Republicans catch the Trump strain of tea party fever

Republicans never really got over the anti-incumbency fever of the tea party.
Until this month, over the past 15 years, just two incumbent GOP senators lost their primaries. That record over seven cycles reflects a lot of under-the-radar work in the party to fend off conservative challengers and help Republicans rebuild after their 2010 primary implosions cost them the Senate. President Donald Trump helped with his protection of incumbents.
Then came this spring. It took only 10 tense days — and Trump interventions against incumbents he’d once backed — to equal that 15-year number as two incumbent senators fell. The political demise of John Cornyn in Texas and Bill Cassidy in Louisiana is causing unrest within the Senate GOP that’s already making Republicans’ lives harder, but it’s also showing something important about the party’s mood.
For all the angst in the Democratic Party about direction, leadership and tactics to fight Trump, Republican voters have spent years hanging onto their own anti-establishment energy. It helped elect Trump. And now the president has no qualms about fueling it, replacing the ideological feuds of the 2010s with loyalty tests.
Trump posted several times on Wednesday to tout his latest tally of primary victories this cycle for his endorsed candidates, reveling in Cornyn’s runoff loss to Texas attorney general Ken Paxton.
Cornyn lost by a shocking 27 points on Tuesday night, a margin that indicates he almost certainly would have lost even without Trump’s intervention. Trump’s endorsement of Paxton and criticisms of Cornyn amounted to salt in the wound, running up Paxton’s margin to numbers even his supporters hadn’t predicted.
One state over in Louisiana, Cassidy came in third place in his reelection race, failing even to make the runoff. Cassidy’s fate might have been sealed the moment he voted to convict Trump in 2021’s impeachment trial, but Trump didn’t leave it to chance, blasting Cassidy at will. This, too, was a blowout loss.
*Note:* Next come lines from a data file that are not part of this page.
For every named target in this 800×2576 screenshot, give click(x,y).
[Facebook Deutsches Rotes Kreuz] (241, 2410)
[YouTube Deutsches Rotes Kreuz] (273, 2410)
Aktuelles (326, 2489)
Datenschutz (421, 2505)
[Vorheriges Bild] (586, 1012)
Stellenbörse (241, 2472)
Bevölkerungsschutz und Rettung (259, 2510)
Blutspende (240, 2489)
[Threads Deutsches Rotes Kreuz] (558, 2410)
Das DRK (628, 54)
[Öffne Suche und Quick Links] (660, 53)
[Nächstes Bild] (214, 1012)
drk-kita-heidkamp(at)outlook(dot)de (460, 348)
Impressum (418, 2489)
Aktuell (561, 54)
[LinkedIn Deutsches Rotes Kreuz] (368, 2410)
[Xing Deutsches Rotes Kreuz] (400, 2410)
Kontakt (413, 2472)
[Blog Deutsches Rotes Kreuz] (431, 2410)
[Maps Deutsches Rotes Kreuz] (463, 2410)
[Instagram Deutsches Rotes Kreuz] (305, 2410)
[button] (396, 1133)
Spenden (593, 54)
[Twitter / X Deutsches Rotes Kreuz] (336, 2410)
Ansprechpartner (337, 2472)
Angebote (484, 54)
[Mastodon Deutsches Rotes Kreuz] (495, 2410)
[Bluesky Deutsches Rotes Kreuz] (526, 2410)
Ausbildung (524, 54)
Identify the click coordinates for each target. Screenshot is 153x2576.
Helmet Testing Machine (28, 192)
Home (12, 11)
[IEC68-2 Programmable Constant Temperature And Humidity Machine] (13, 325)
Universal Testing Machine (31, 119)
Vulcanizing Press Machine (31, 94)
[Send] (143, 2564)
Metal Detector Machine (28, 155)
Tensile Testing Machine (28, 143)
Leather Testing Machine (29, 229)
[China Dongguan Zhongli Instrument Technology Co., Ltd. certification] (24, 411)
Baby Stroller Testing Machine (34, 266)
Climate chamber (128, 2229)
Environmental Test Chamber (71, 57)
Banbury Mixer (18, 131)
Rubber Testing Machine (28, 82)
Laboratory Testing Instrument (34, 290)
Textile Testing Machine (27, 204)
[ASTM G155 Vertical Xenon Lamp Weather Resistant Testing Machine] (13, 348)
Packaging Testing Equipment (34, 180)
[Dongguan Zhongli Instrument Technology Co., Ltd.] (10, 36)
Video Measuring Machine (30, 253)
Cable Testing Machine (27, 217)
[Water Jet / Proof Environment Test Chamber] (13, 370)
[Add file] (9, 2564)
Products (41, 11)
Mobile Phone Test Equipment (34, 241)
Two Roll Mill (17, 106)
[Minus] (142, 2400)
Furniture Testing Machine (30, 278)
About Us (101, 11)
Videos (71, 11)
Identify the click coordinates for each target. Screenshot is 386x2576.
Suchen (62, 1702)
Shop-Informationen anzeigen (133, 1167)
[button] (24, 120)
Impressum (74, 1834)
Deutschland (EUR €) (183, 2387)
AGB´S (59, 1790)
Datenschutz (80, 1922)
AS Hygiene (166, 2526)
The burn-it-down mood within the GOP base even implicates Trump-backed candidates like Sen. Lindsey Graham, R-S.C., who is working to fend off a primary opponent and brace for a general election fight. He’s spent nearly $10 million in the past 18 months as he seeks to avoid a runoff with Mark Lynch, a self-funding conservative whom Trump has called a “disaster.”
Graham is favored as he pummels Lynch, but he also wants to avoid a runoff that would sap his coffers and divide the party: He’s got a viable Democratic challenger, Annie Andrews, waiting in the fall.